Its popularity is a painful reminder of the dangers of conformity and what that can look like in the retail setting. Throughout the months I was in contact with the brand I saw them advertising new retailers who began to stock them. Probably for the same reason that piqued my interest. However, for me, stocking a perfume like that would be in complete opposition to Saint Cellier’s ethos. 

I didn’t launch a business of my own to copy what other people are doing. In my years of experience dealing with retailers in the UK, I always had the sense that they were only interested in stocking what’s already popular or what would take the least amount of effort to sell. I feel that approach defeats the purpose of being a retailer. Retailers were historically repositories of specialist knowledge about their niche. That’s what customers relied on them for. I think many customers are still looking for that, and, to be sure, they certainly deserve it. 

Many brands have, however, benefitted from the economics of visibility. These are brands that we see everywhere. Not only because retailers watch what other retailers are doing, but many of these brands also have a very indiscriminate attitude towards distribution. If I wanted to stock brands like Frederic Malle, Byredo and Creed, I could contact a distributor right now and have them on Sainte Cellier immediately. I would have to purchase them on an eye-wateringly painful coefficient that I would earn very little profit on, but I would benefit from their presence in other ways.

Except I don’t want to. And I don’t want to perpetuate the belief that there is only one way to survive as a retailer in the fragrance industry. I don’t want to stock products I don’t believe in or that I wouldn’t purchase for myself. Customers deserve to understand that just because they see a product in so many places, because so many other retailers have it, that doesn’t always equate to it being a good product despite it being sold at a luxury price. Their desire to purchase a fragrance should stem from their connection to it. Not a need to feel reassured. 

What further entrenches the toxicity of conformity is that fragrance also deals in aesthetics.

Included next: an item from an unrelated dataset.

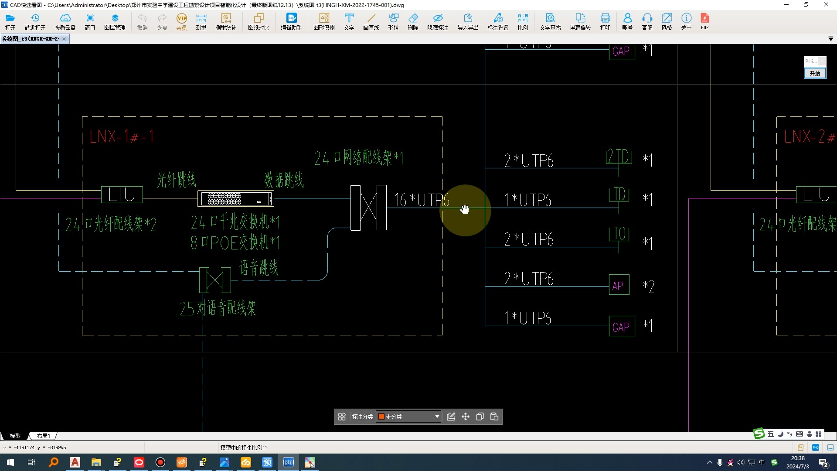The width and height of the screenshot is (837, 471).
Task: Close the 系统图_t3 document tab
Action: pos(64,39)
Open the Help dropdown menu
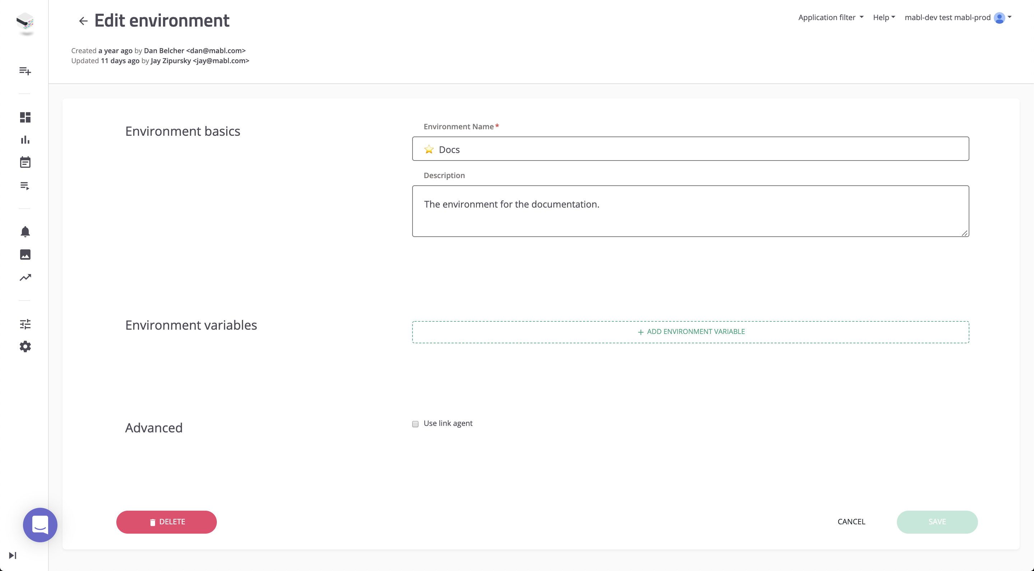1034x571 pixels. point(883,17)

Particularly within this age of algorithms, both theoretical and applied. 

On some level, copying other fragrances has always existed in perfumery. It just wasn’t always as crass and tactless as it is today. There also weren’t 5,000 perfumes a year being released onto the market when Jacques Guerlain was creating masterpieces out of predecessors launched by Francois Coty. 

Most brands, especially commercial brands, will research best-selling scents and aim to have ones that smell similar in their range. With the vast amount of possibilities for modern perfumery, this approach is reductive both for brands that subscribe to it, and, when considered within the oversaturated market fragrance has become, its effects are catastrophically harmful to progress and creativity in fragrance aesthetics. 

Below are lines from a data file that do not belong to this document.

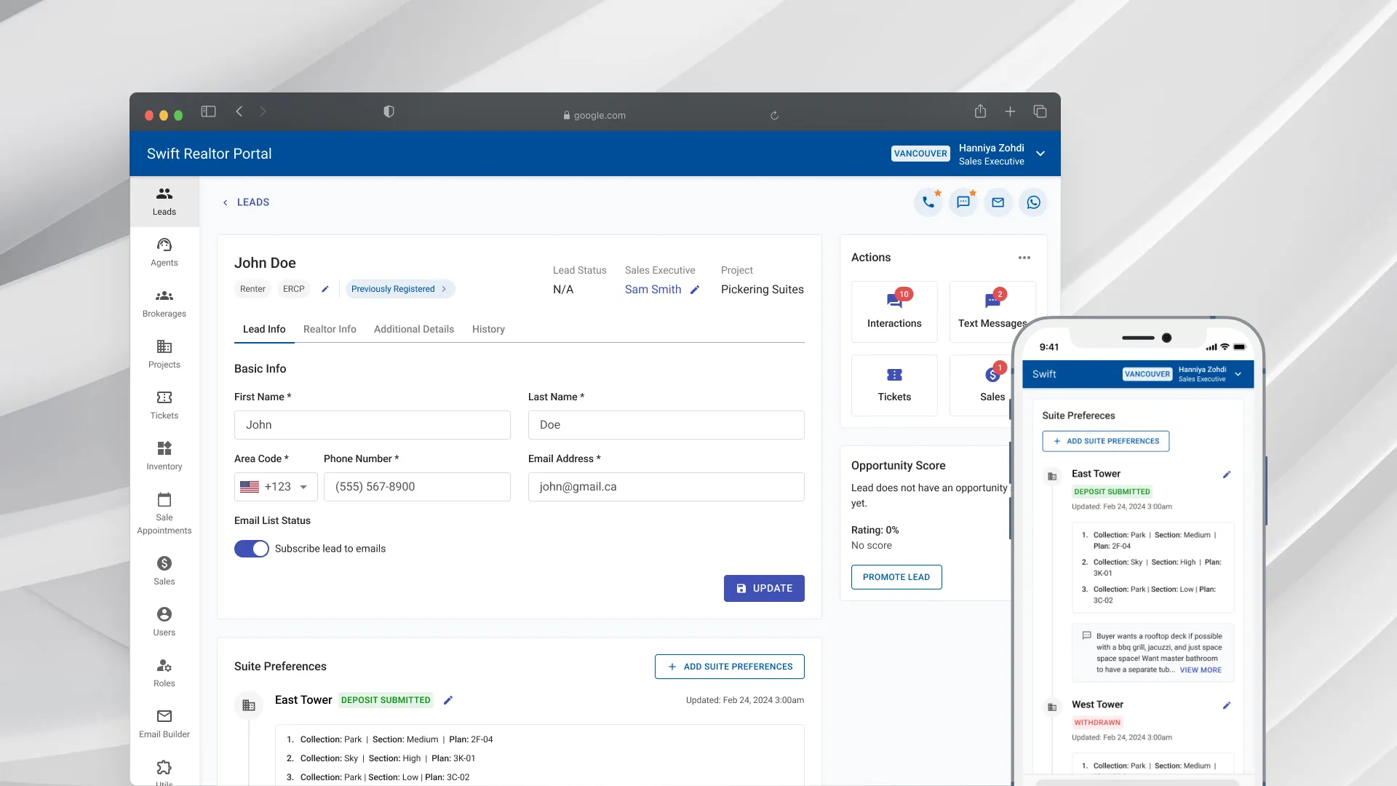
Task: Go to Sale Appointments sidebar item
Action: pos(164,513)
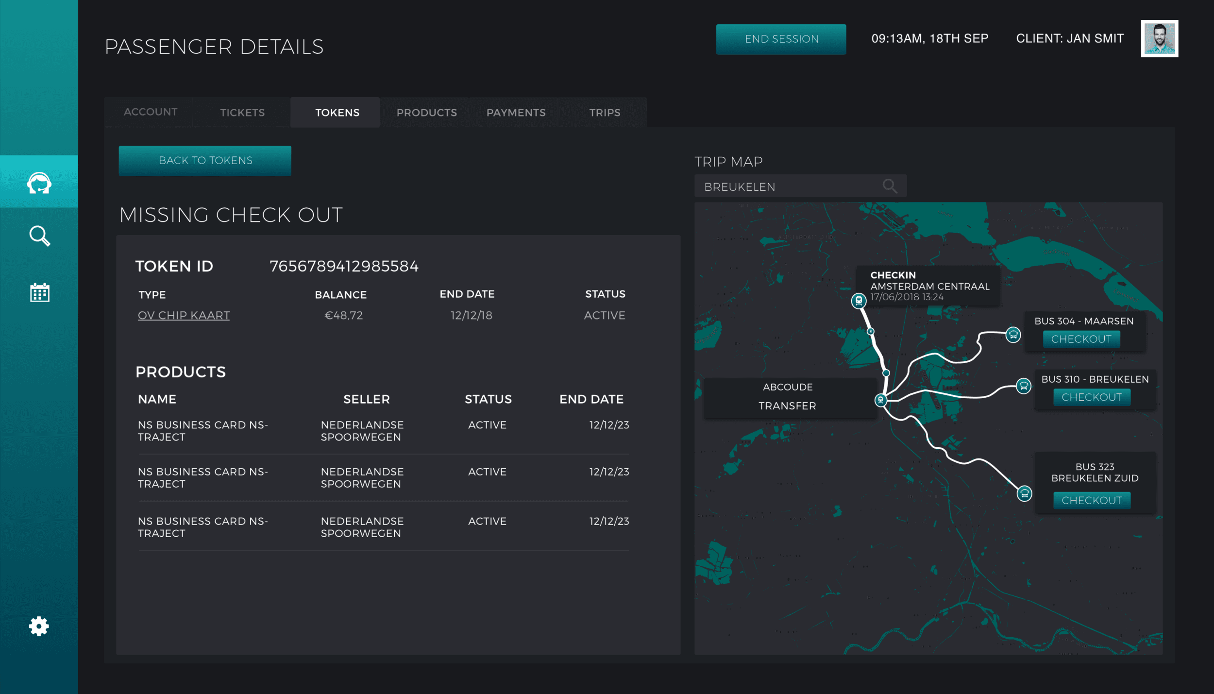Click Back to Tokens button
1214x694 pixels.
[205, 161]
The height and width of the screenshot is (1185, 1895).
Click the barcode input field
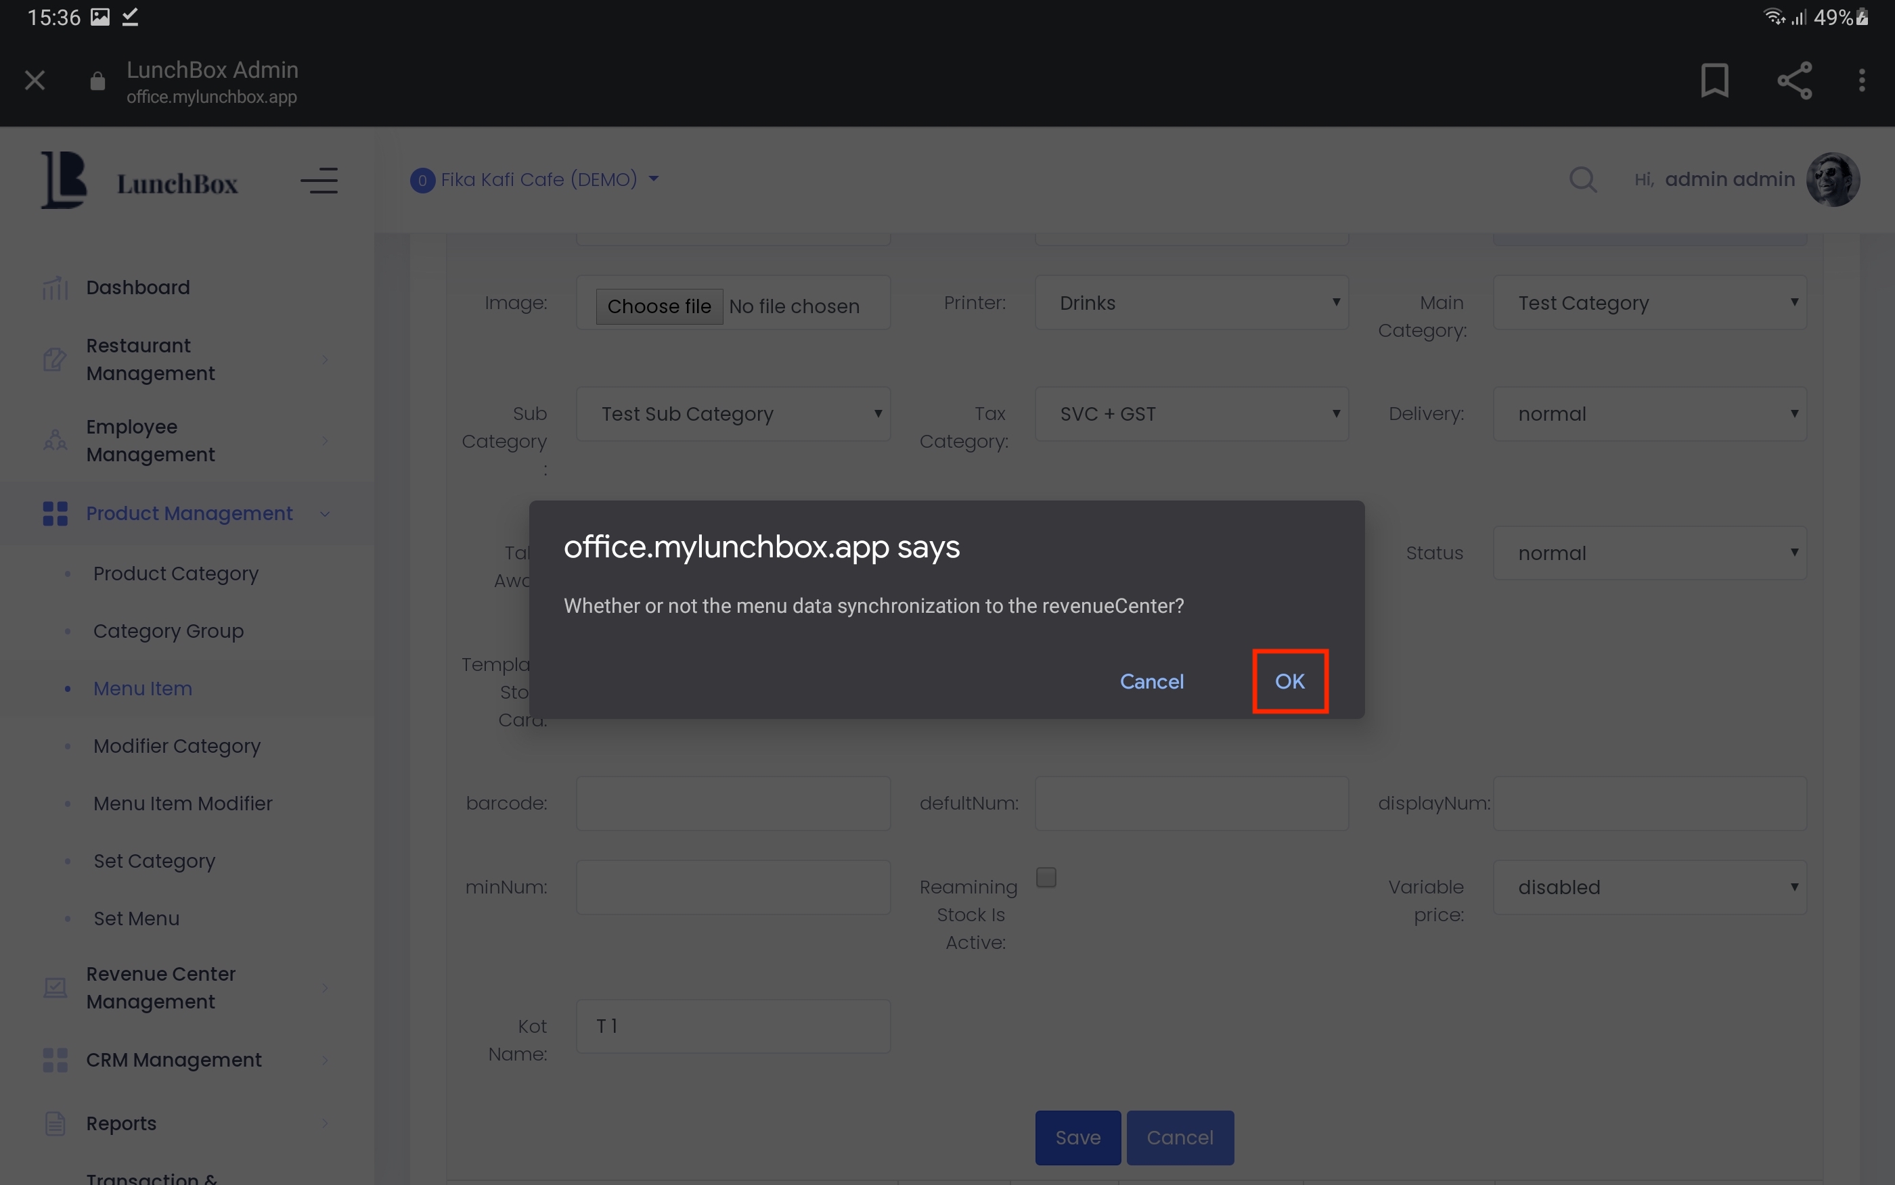(732, 803)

If fragrance aesthetics hold a mirror to their epoch, what does the popularity of these sickly, sweet gourmand scents like the one I was turned off by say about us? It goes without saying that global events since 2016 have been deeply traumatising for many people. Perfumery entered its PTSD era to cash in on a desire for succour.The fragrances many people are gravitating to play on a theme of comfort twisted into regression. There’s no room to be challenged by fragrance because they’re already being challenged by so many other things.

Furthermore, the obvious legibility of these perfumes speaks to diminished attention spans, a desire to peacock for affirmation and what might be perceived as connection on social media using descriptions that can be expressed completely in emojis. There’s no need for deep introspection within an aesthetic so infantilised. Nor any desire to examine the complexities of our relationships with smells when the raison d’etre is so obvious. There’s nothing left for the imagination in something made without imagination. 

Beauty and art exist to inspire and even challenge. Interpreting either isn’t always easy; however, the paths that they can lead us on may take us to a place of better understanding and appreciation of ourselves. What more could we hope for from the perfumes that surround us?